# OBJECTIF VISÉ A
Répondez aux questions suivantes à partir du texte sur les éventails de Chine :
(i) Combien d’éventails de Chine la compagnie perpétuelle des Indes importe-t-elle par an dans les années 1730 ?
(ii) De quelle décennie datent les plus anciens éventails brisés fabriqués en Chine pour l’exportation vers l’Europe ?
(iii) Quelle décoration reçoit un éventail de bambou dont le laque est noir ?
# OBJECTIF VISÉ B
Poursuivez le texte sur les éventails de Chine après sa dernière phrase.

# DOCUMENT
..........

Objet de parure devenu indispensable des cours européennes, l’éventail prend une allure exotique grâce aux importations de Chine. Les éventails et les feuilles d’éventails de Chine sont vendus directement à Nantes. L’irruption des marchandises chinoises dans le royaume entraine dès 1700, une plainte des éventaillistes, tabletiers, ébénistes et faïenciers contre les marchandises étrangères concurrentes, peu taxées. La compagnie perpétuelle des Indes importe entre 3’000 et 5’000 éventails de Chine, par an, dans les années 1730 et au début des années 1740. Principalement des éventails de bambou laqué ornés de feuilles peintes à décor de fleurs, d’oiseaux ou de personnages. Les plus luxueux sont en nacre et en ivoire repercé. Les Compagnies importent également les matières premières de Chine, brins de bambous, laque, écaille de tortue, nacre, feuilles peintes, qui permettent aux éventaillistes français de développer leur art. Que ce soit par les ventes officielles, le petit port-permis et la fraude à la pacotille, les éventails ont trouvé leur place dans les cargaisons venues de Chine pour aller ensuite parer les élégantes du royaume. Ces petits objets combinent préciosité et luxe. Malgré leur fragilité, ils incarnent le charme du lointain, l’exotisme d’Orient…

(Visuel ci-dessus : Les Factoreries de Canton entre 1848 et 1856. Ateliers de Canton, huile sur toile. Vers 1850 (MCI) @Musée de la Compagnie des Indes – Ville de Lorient)

 

Les éventails brisés

Les plus anciens éventails fabriqués en Chine pour l’exportation vers l’Europe sont des éventails brisés, c’est à dire pliants et sans feuille. Ils datent des années 1690. En ivoire, ils sont ornés d’une ornementation peinte d’un registre coloré et décoratif similaire à celui des porcelaines Imari japonaises ou des porcelaines chinoises de la famille verte. Au 18e siècle, les éventails sont composés d’une monture rigide débitée dans l’ivoire, l’écaille de tortue et surtout le bambou mais plus rarement en nacre et en os, exceptionnellement en jade.

« Les Faisans vénérés » Chine,

Les brins d’ivoire et d’écaille de tortue font l’objet d’un travail de reperçage dont la virtuosité force l’admiration, surtout dans le dernier quart du 18e siècle et le premier quart du 19e siècle. L’expression dentelle d’ivoire ou d’écaille est alors toute désignée pour qualifier les prodiges accomplis par les artisans chinois dans ce domaine. Les éventails de bambou sont laqués et reçoivent une décoration noire si le laque est rouge et dorée si le laque est noir. Les spécialistes des éventails datent, au plus tôt des années 1750, les modèles connus, portant des dédicaces, des initiales entrelacées, fruits de commandes particulières.

..........

# EXTRAITS DE DONNÉES
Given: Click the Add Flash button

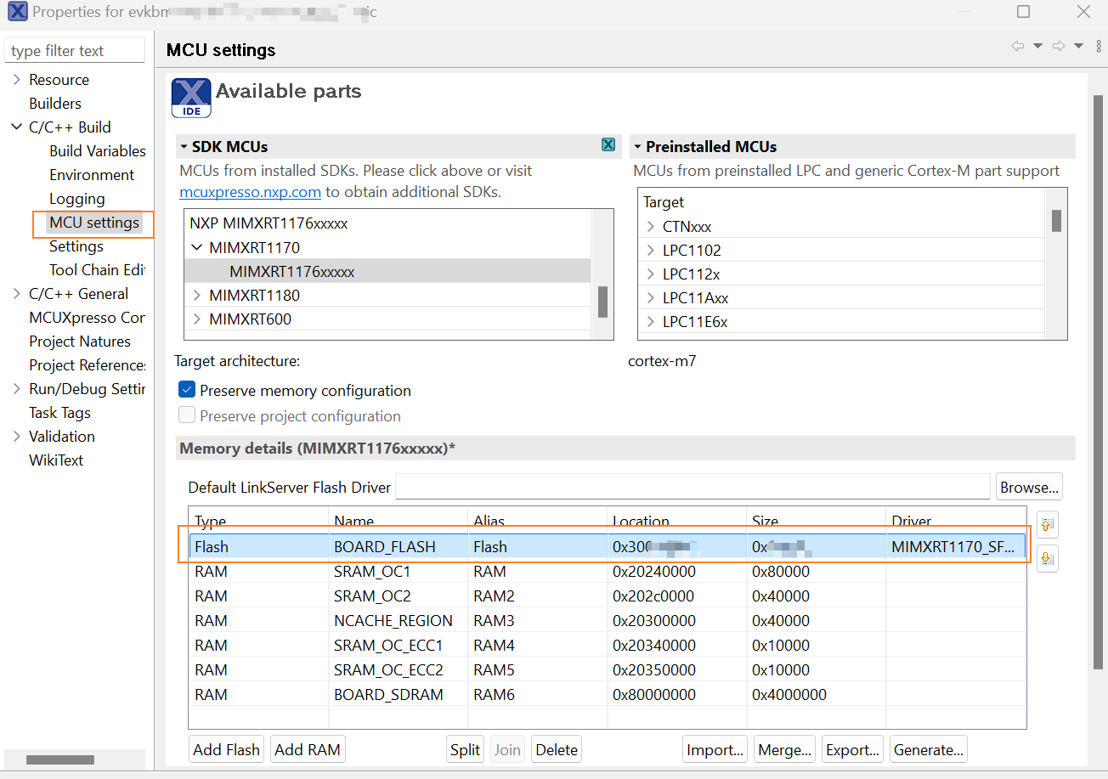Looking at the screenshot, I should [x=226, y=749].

..........

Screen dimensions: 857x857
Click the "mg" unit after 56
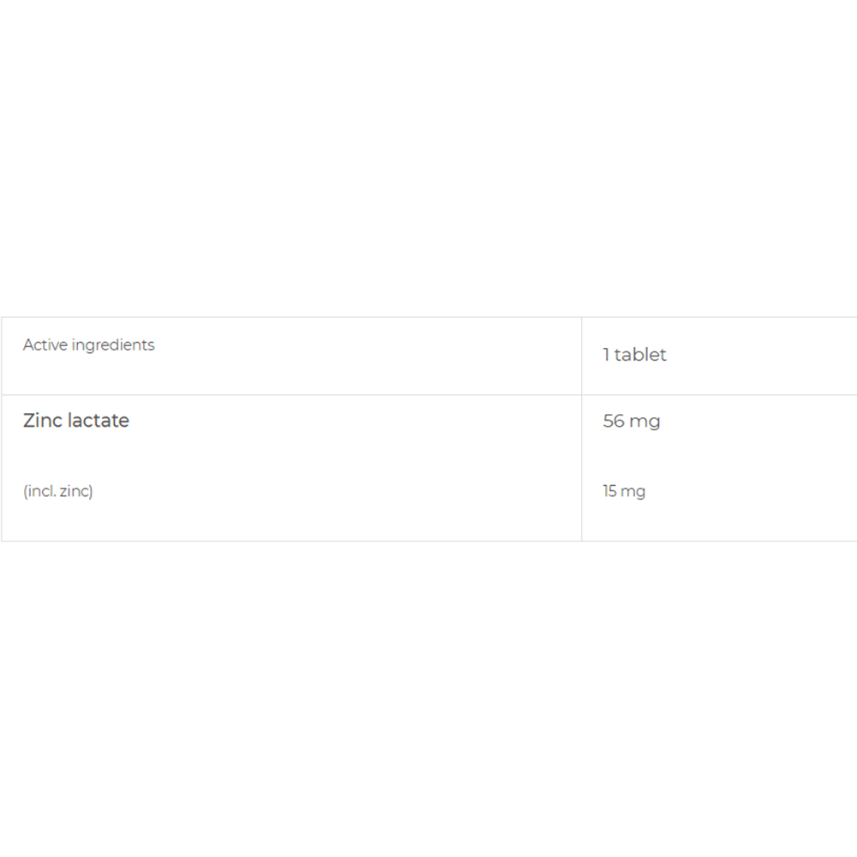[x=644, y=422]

..........

# RÉSULTAT A
(i) Entre 3’000 et 5’000 éventails par an.
(ii) Des années 1690.
(iii) Une décoration dorée.

# RÉSULTAT B
 

« Les Faisans vénérés » Chine, ateliers de Canton (?), province du Guangdong. Dynastie Qing, règne de Kangxi (1664-1722), vers 1700.
Eventail brisé. Ivoire découpé, repercé et peint (gouache), tête en écaille de tortue, rivure en métal. @ Musée de la Compagnie des Indes – Ville de Lorient (2011.4.1)

 

Les éventails pliés

L’éventail plié se replie sur lui-même. Il est composé d’une monture rigide sur laquelle se fixe la feuille qui, s’agissant des éventails chinois d’exportation, est de papier, de soie, et exceptionnellement au début du 18e siècle, de feuille de mic.

« Les Factoreries de Canton » Chine

Les montures associent souvent l’ivoire pour les panaches et la nacre pour la gorge. Les feuilles vierges de décor sont blanches ou colorées simplement, avec parfois un petit liseré doré au sommet. Les compositions, peintes à la gouache où se mêlent fleurs, rochers, oiseaux, animaux, ou mettent en scène des personnages dans des jardins ou des paysages lacustres. Les éventails pliés, à l’abri de leurs panaches, sont souvent livrés protégés par une petite boîte en bois laqué, dont l’intérieur est parfois capitonné de soie ou orné d’un dessin à la gouache.
Les coffrets du 19e siècle révèlent de temps à autre de précieuses adresses de fabricants.

« Les Factoreries de Canton » Chine, ateliers de Canton (?), province du Guangdong. Dynastie Qing, règne de Qianlong (1736-1795), 1781-1785.
Eventail plié. Nacre découpée, repercée, ciselée, rivure en métal, feuille de papier peinte (gouache). Collection M. Michel Maignan

 

Les éventails mandarins ou cent visages

Ces éventails pliés chinois d’exportation connaissent un grand succès en Europe au 19e siècle. Vivement colorés, ils présentent majoritairement des scènes de palais, de jardins, de terrasses, d’échoppes, de déambulation, etc., qui sont autant de prétextes à figurer une importante assemblée de personnages. C’est pourquoi ils sont aussi dénommés éventails aux cent visages, quand bien même les hommes, les femmes et les enfants qui se pressent dans ces représentations restent largement inférieurs à cent.

« Praia Grande à Macao » Chine

« L’Assemblée aux éventails » Chine

(A gauche) « Praia Grande à Macao » Chine, ateliers de Canton (?), province du Guangdong. Dynastie Qing, règne de Daoguang (1821-1850), vers 1840-1845 (?). Eventail plié. Bambou laqué rouge, noir et or, rivure et bélière en laiton. Œil en ivoire peint. Feuille en papier peinte (gouache). Collection MM. Patrick Lorient et Jean Suire.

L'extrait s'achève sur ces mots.